Notwithstanding the backdrop of postponed elections and higher bond yields following last week's 100bp rise in the Monetary Policy Rate, Nigeria's Asset Management Corporation of Nigeria (AMCON) closed its book building and priced 3-year zero-coupon bonds maturing December 31, 2013 inside market expectations, at an 11.8% yield. 

The Series I bonds of the first Debt Issuance Programme by Nigeria's 'bad bank' and largest asset manager were issued at a Completion Ceremony in Abuja on April 6, 2011. This landmark transaction with face value of N1.65tn (c.US$11.0bn) marked the first time that zero-coupon bonds have been issued in the Nigerian market.
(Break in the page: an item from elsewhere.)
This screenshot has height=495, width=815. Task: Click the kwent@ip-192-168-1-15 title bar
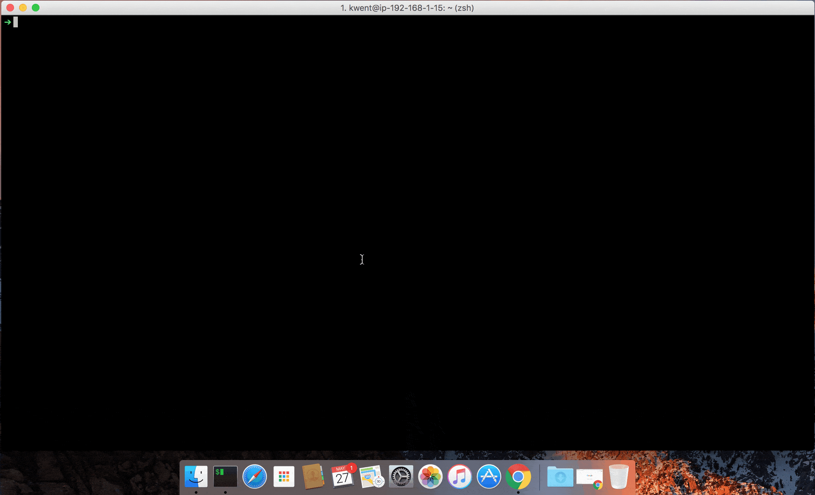(407, 8)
Series I Tranche I for N1.11tn (c.US$7.4bn) will be used to swap the Initial Consideration Bonds which were issued on December 31, 2010 to acquire non-performing loans (NPLs) from 21 Nigerian Banks.

The oversubscribed Series I Tranche II for N20.69bn (c.US$138mn) was issued by way of a book build which opened on Friday April 1, 2011 with Nigeria's leading investment bank, Chapel Hill Advisory Partners Limited, acting as Lead Book Runner.
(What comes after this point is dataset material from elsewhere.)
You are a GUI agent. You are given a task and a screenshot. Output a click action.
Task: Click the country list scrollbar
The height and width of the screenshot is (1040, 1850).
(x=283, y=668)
AMCON also acquired additional NPLs from 22 banks and issued Series I, Tranche III for N520.07bn (US$3.5bn), to fund these purchases.

We applaud the AMCON team led by Mustafa Chike-Obi along with the National Assembly and all the regulators including CBN Governor Sanusi, Minister of Finance Aganga, Director-General of the SEC Oteh, Director-General of the DMO Nwankwo, the Pension Commission and the Federal Inland Revenue Services together with the advisers to the transaction, who have all worked hard to achieve this outstanding result.

Furthermore, Nigeria's banks have also played a critical role in this process by contributing annually into a sinking fund for the next 10 years, which will minimise the net resolution cost of this banking intervention to taxpayers. It is expected this initiative will bring sector NPLs to their lowest levels in over a decade and is a major milestone in Sanusi's banking reform programme.